- _Stored data entries_:
★ ★ ★ ★
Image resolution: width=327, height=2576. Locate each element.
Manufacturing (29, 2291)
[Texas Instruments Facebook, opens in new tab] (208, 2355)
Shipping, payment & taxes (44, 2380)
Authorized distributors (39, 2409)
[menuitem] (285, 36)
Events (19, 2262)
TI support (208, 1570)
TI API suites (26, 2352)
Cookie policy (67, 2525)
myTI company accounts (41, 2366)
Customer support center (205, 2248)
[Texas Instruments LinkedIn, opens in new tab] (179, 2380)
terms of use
★ ★ ★ ★
Find each line of the data above that holds the word "opens", then copy it.

[Texas Instruments Facebook, opens in new tab] (208, 2355)
[Texas Instruments LinkedIn, opens in new tab] (179, 2380)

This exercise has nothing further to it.